The House and Senate moved this week to cut off federal money to the community organizing group now mired in controversy.
Congressional moves to block federal funds to ACORN are unlikely to have a big financial impact on the controversial community organizing group because it doesn't get much funding from the federal government. But the gesture's ripple effect – in influencing states and charities to also cut off funds, for instance – could eventually hit the group badly.
US House lawmakers on Thursday trumped a Senate move to keep federal housing dollars from the Association of Community Organizations for Reform by voting to block all federal funds to the group. Now Republican Senators are also preparing a similar bill.
The moves follow the release of a series of video tapes that show ACORN employees giving advice to two undercover conservative activists about how to hide money from their prostitution ring.
According to a Congressional report, the group has received $53 million in federal funds since 1994. But the nonpartisan Politifact.com reported in May that most of that money went to the ACORN Housing Corporation, one of the group's many affiliates.

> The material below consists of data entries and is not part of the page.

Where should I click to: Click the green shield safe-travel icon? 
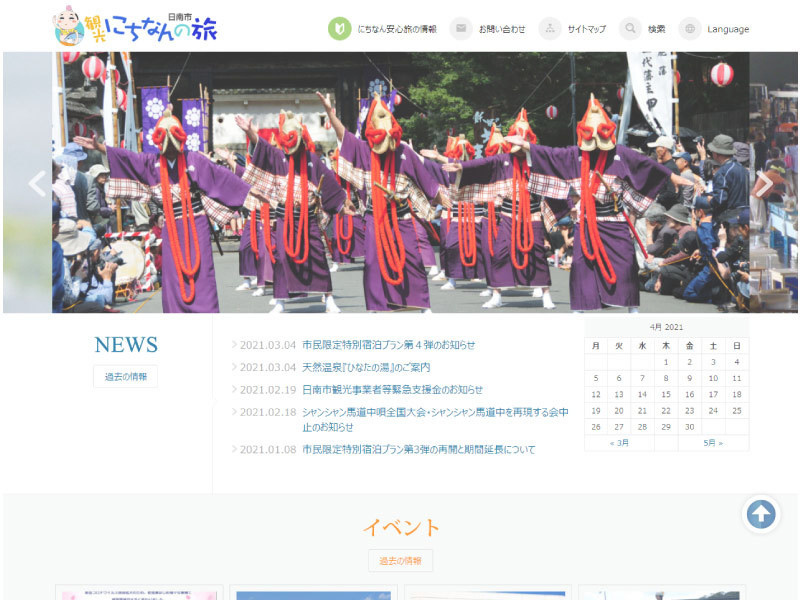(x=339, y=29)
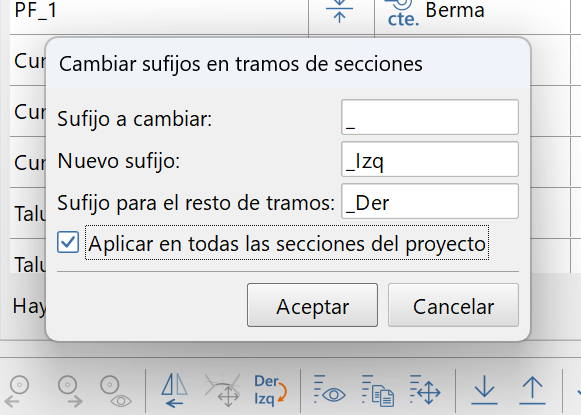The width and height of the screenshot is (581, 415).
Task: Click the point visibility eye icon
Action: (115, 392)
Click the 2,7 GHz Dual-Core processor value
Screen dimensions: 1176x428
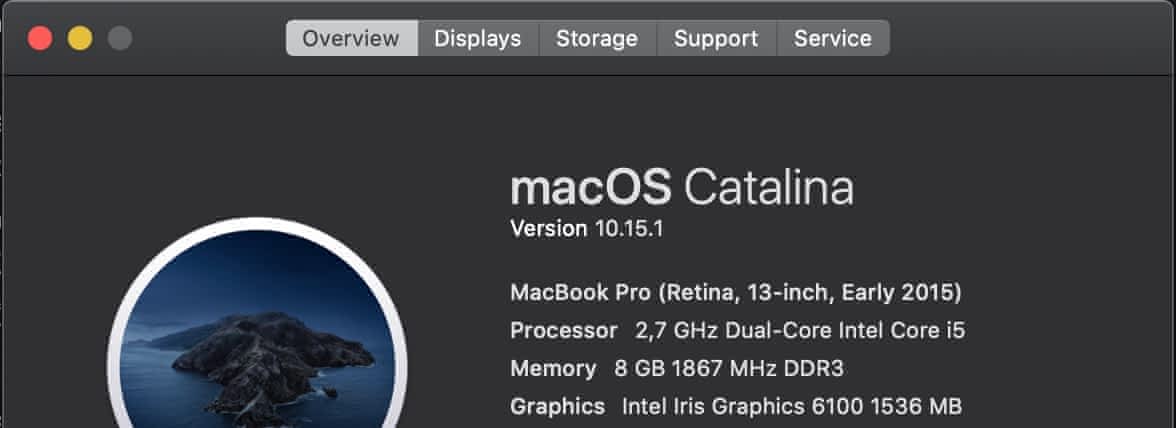(800, 331)
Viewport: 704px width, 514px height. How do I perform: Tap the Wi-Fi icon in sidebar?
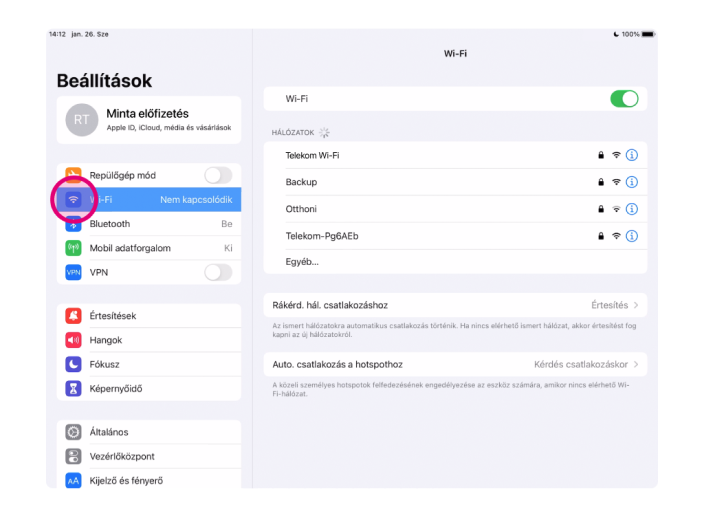click(x=73, y=200)
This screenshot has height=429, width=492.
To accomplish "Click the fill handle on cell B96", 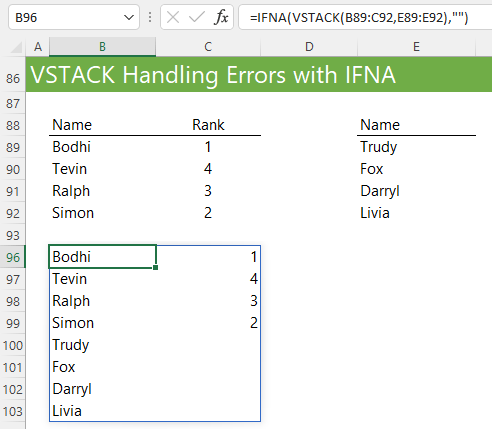I will click(x=156, y=267).
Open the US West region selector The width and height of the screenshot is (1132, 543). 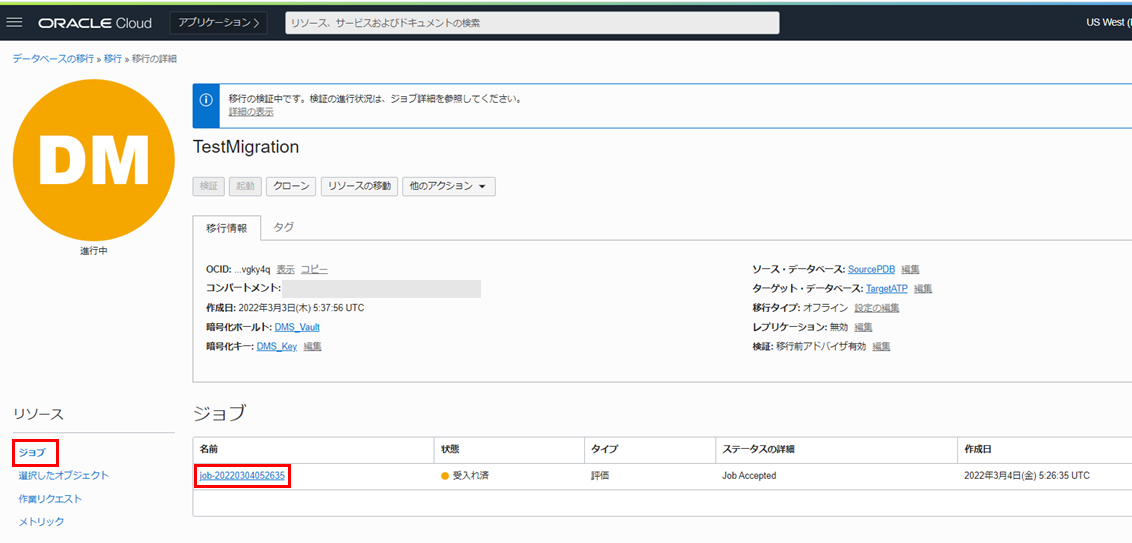tap(1104, 22)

The moves by the House and Senate would have minimal impact financially on the group, says ACORN CEO Bertha Lewis.
"Fortunately, ACORN derives most of its income from its members and other supporters, so the decision will have little impact on overall operations. The only real victims of today's vote are the families who have benefited from ACORN's important work," she said in a statement.
ACORN may be able to afford losing the federal dollars, but the backlash is now filtering down to states where the group receives funding.